*** Opening SUPPLIED RECORDS ***

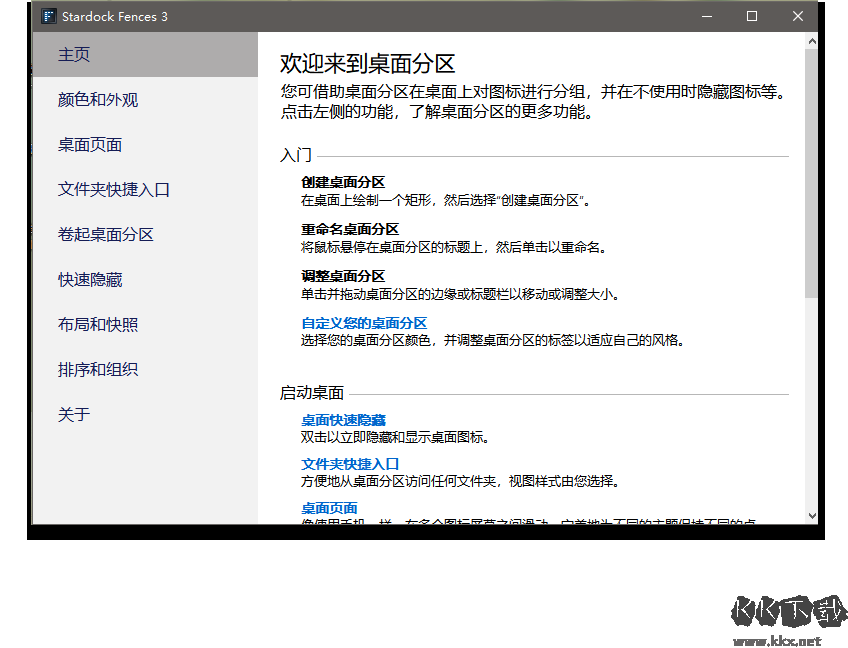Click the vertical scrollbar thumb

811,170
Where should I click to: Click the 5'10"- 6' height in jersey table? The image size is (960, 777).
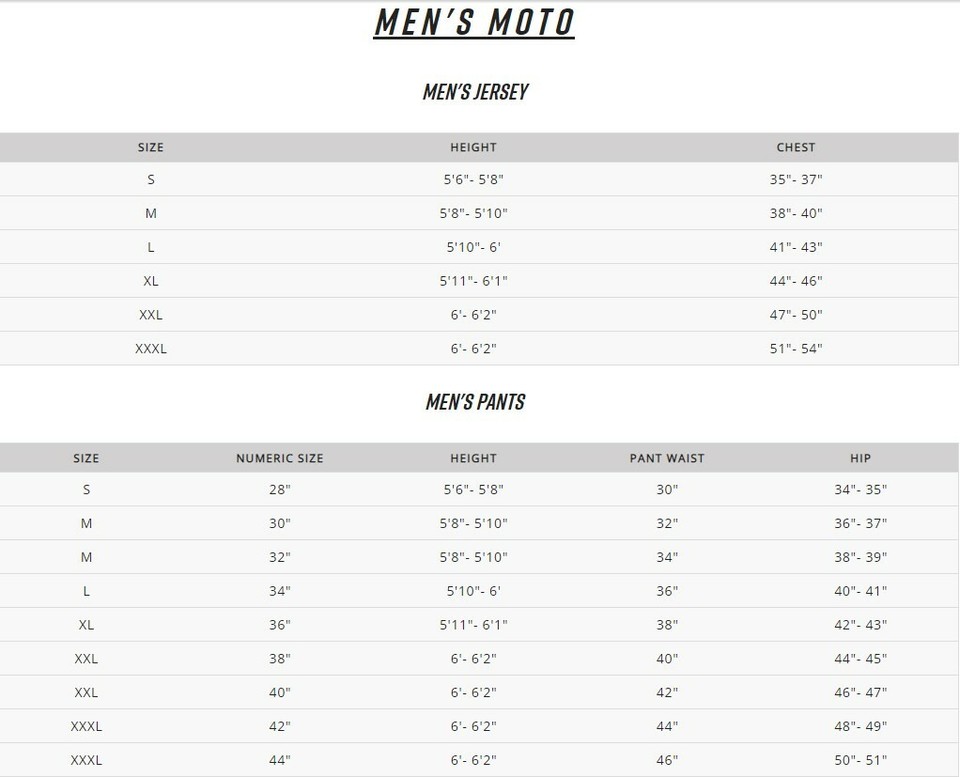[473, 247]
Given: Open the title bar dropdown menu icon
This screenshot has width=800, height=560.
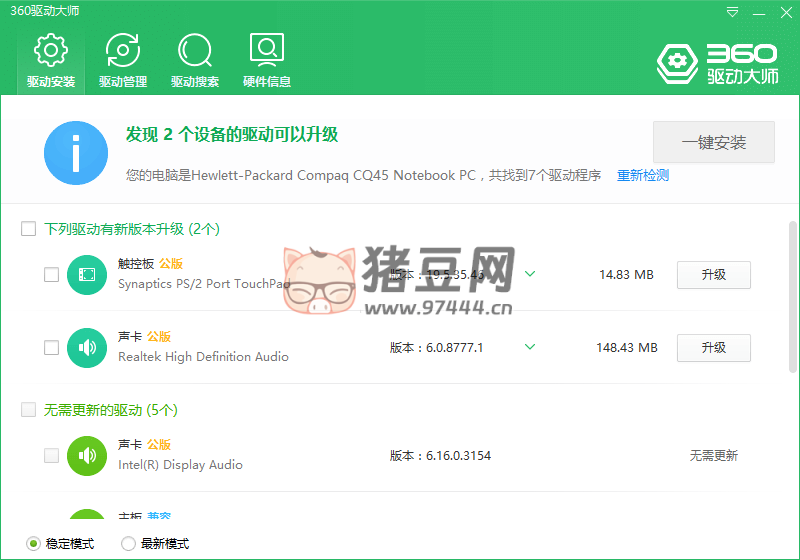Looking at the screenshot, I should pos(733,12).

*** Closing SUPPLIED RECORDS ***

- _TASK STATEMENT_:
Give back exactly the lines from the line with "Given: Open the title bar dropdown menu icon" through the final line of the entries above, and keep pictures out of the copy.

- _REPLY_:
Given: Open the title bar dropdown menu icon
This screenshot has width=800, height=560.
Looking at the screenshot, I should pos(733,12).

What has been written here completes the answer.